TASK PROMPT
Set out exactly every line of the entries below, starting at the line that holds "The image size is (704, 506)." and stopping after the line that holds "Click the Queue".
Content starts
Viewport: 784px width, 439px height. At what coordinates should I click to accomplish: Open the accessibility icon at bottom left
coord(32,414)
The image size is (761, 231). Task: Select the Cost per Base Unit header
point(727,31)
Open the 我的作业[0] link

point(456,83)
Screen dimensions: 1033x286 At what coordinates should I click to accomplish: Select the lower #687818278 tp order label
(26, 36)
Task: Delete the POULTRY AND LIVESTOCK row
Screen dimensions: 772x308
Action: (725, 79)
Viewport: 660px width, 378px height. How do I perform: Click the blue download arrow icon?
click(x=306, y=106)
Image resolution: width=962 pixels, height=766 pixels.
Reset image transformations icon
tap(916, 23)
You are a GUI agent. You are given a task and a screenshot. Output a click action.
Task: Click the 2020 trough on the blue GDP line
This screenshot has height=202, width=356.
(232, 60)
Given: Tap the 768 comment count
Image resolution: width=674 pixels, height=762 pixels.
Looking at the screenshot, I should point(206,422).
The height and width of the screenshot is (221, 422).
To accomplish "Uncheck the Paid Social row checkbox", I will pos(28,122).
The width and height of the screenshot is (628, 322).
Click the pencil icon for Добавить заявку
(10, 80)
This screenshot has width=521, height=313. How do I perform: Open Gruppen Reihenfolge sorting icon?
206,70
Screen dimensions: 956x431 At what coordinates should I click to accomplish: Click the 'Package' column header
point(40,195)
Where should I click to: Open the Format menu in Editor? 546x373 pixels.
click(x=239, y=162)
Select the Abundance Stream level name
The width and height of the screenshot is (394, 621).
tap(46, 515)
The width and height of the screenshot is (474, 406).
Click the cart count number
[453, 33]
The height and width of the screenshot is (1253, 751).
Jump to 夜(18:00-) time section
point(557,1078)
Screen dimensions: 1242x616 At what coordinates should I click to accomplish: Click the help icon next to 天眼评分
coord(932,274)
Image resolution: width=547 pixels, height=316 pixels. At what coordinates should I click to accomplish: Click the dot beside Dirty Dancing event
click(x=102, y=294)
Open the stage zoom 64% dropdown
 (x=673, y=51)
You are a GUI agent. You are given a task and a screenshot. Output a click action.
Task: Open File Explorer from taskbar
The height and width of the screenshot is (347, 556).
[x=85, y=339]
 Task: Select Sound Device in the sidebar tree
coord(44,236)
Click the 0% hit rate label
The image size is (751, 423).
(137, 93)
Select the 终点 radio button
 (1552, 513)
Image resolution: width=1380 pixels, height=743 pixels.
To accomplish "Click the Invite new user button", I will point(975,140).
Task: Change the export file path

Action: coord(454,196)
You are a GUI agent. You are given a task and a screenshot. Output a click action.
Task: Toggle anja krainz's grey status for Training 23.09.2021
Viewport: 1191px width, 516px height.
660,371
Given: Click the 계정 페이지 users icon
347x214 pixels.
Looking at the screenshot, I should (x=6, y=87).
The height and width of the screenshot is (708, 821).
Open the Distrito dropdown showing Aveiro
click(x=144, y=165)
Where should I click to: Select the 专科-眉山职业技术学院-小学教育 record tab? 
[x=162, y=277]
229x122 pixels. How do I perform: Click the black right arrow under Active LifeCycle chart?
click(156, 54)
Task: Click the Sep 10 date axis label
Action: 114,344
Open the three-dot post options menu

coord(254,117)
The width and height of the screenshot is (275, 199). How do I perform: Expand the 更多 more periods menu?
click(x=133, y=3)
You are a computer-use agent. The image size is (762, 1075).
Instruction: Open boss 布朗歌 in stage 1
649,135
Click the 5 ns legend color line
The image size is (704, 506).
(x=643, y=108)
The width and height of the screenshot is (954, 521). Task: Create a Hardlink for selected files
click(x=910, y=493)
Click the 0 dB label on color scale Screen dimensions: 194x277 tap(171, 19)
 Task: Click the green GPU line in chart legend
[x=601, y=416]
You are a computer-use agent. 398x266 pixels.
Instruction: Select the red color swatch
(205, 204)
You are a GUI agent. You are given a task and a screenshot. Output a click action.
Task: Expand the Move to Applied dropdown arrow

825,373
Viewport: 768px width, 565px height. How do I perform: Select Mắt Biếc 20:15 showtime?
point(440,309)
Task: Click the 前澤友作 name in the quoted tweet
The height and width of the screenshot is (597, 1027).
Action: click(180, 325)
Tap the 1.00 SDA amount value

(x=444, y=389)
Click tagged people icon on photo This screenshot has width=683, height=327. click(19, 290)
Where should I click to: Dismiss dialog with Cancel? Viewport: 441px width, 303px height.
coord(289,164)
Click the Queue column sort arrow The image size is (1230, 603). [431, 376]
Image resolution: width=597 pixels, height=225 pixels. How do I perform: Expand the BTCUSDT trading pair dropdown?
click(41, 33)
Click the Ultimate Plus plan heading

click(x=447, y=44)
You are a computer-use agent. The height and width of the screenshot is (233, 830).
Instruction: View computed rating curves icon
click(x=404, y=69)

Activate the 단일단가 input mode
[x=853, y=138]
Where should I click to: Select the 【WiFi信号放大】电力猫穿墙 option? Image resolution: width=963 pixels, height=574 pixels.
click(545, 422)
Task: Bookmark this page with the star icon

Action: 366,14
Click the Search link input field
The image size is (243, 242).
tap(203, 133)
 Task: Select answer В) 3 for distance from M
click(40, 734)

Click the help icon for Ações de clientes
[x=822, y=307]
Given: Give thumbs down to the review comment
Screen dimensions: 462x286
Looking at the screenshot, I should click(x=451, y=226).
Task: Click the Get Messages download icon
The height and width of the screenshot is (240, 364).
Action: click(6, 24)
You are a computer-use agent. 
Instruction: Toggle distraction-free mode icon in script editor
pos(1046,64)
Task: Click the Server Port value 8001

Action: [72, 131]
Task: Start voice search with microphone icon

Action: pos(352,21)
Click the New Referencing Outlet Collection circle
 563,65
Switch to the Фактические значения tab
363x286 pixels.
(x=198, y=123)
Content ends
TASK ANSWER
The image size is (704, 506).
(x=643, y=108)
The width and height of the screenshot is (954, 521). Task: Create a Hardlink for selected files
click(x=910, y=493)
Click the 0 dB label on color scale Screen dimensions: 194x277 tap(171, 19)
 Task: Click the green GPU line in chart legend
[x=601, y=416]
You are a computer-use agent. 398x266 pixels.
Instruction: Select the red color swatch
(205, 204)
You are a GUI agent. You are given a task and a screenshot. Output a click action.
Task: Expand the Move to Applied dropdown arrow

825,373
Viewport: 768px width, 565px height. How do I perform: Select Mắt Biếc 20:15 showtime?
point(440,309)
Task: Click the 前澤友作 name in the quoted tweet
The height and width of the screenshot is (597, 1027).
Action: click(180, 325)
Tap the 1.00 SDA amount value

(x=444, y=389)
Click tagged people icon on photo This screenshot has width=683, height=327. click(19, 290)
Where should I click to: Dismiss dialog with Cancel? Viewport: 441px width, 303px height.
coord(289,164)
Click the Queue column sort arrow The image size is (1230, 603). [431, 376]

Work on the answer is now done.